Maintenance processes in the cell, responsible for removing damaged proteins and components, have long been an important area of research in the Parkinson's field. Mutations in genes relating to mitophagy, the process of clearing dysfunctional mitochondria, raise Parkinson's risk by making dopaminergenic neurons more vulnerable. Autophagy in general is one of the processes responsible for clearing aggregates and misfolded proteins. In today's research materials, scientists report on findings in the dysfunction of autophagy noted in Parkinson's disease, and how that might contribute to the pathological spread of α-synuclein in the brain.
Parkinson's disease may be driven in part by cell stress-related biochemical events that disrupt a key cellular cleanup system, leading to the spread of harmful protein aggregates in the brain, according to a new study. Parkinson's entails the deaths of neurons in a characteristic sequence through key brain regions. The killing of one small set of dopamine-producing neurons in the midbrain leads to the classic Parkinsonian tremor and other movement impairments. Harm to other brain regions results in various other disease signs including dementia in late stages of Parkinson's.

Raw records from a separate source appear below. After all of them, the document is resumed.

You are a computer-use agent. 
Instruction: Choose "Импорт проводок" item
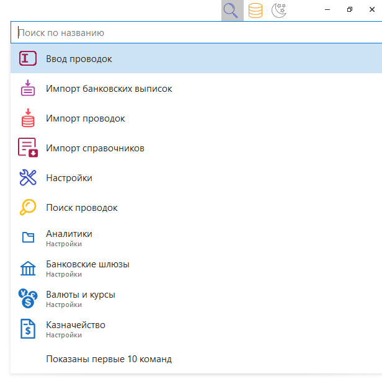[86, 118]
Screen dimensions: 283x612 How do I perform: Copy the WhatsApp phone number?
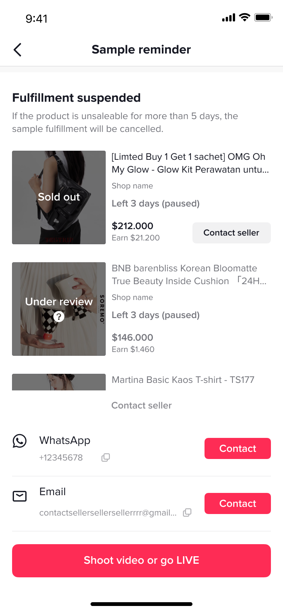pyautogui.click(x=106, y=457)
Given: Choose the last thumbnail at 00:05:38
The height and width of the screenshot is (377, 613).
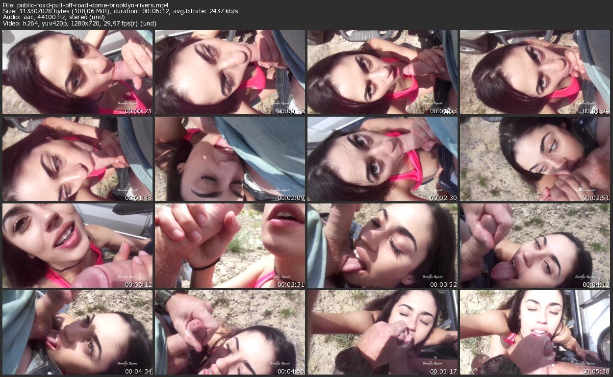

Affected neurons contain abnormal protein aggregations, known as Lewy bodies, whose predominant ingredient is a protein called alpha-synuclein. In the new study, researchers demonstrated that a type of nitrogen-molecule reaction called S-nitrosylation can affect an important cellular protein called p62, triggering the buildup and spread of alpha-synuclein aggregates. The p62 protein normally assists in autophagy, a waste-management system that helps cells get rid of potentially harmful protein aggregates. The researchers found evidence that in cell and animal models of Parkinson's, p62 is S-nitrosylated at abnormally high levels in affected neurons. This alteration of p62 inhibits autophagy, causing a buildup of alpha-synuclein aggregates.
Dysregulation of autophagic pathways leads to accumulation of abnormal proteins and damaged organelles in many neurodegenerative disorders, including Parkinson's disease (PD) and Lewy body dementia (LBD). Autophagy-related dysfunction may also trigger secretion and spread of misfolded proteins such as α-synuclein (α-syn), the major misfolded protein found in PD/LBD. However, the mechanism underlying these phenomena remains largely unknown.
Here, we used cell-based models, including human induced pluripotent stem cell (hiPSC)-derived neurons, CRISPR/Cas9 technology, and male transgenic PD/LBD mice, plus vetting in human postmortem brains (both male and female). We provide mechanistic insight into this pathological pathway. We find that aberrant S-nitrosylation of the autophagic adaptor protein p62 causes inhibition of autophagic flux and intracellular build-up of misfolded proteins, with consequent secretion resulting in cell-to-cell spread.
Thus, our data show that pathological protein S-nitrosylation of p62 represents a critical factor not only for autophagic inhibition and demise of individual neurons, but also for α-syn release and spread of disease throughout the nervous system.